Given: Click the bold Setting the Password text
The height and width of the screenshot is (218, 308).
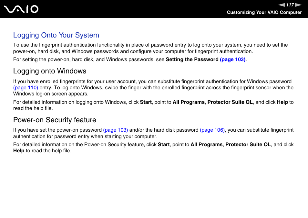Looking at the screenshot, I should [x=192, y=60].
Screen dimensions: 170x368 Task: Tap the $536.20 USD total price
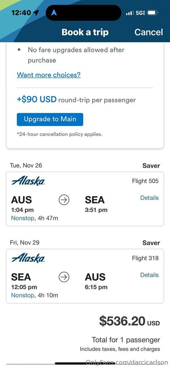click(x=130, y=321)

**TASK STATEMENT**. Word for word, give the listing above again, but drop any pictures.

**RESULT OF THE TASK**.
Given: Click the bold Setting the Password text
The height and width of the screenshot is (218, 308).
Looking at the screenshot, I should [x=192, y=60].
Screen dimensions: 170x368 Task: Tap the $536.20 USD total price
click(x=130, y=321)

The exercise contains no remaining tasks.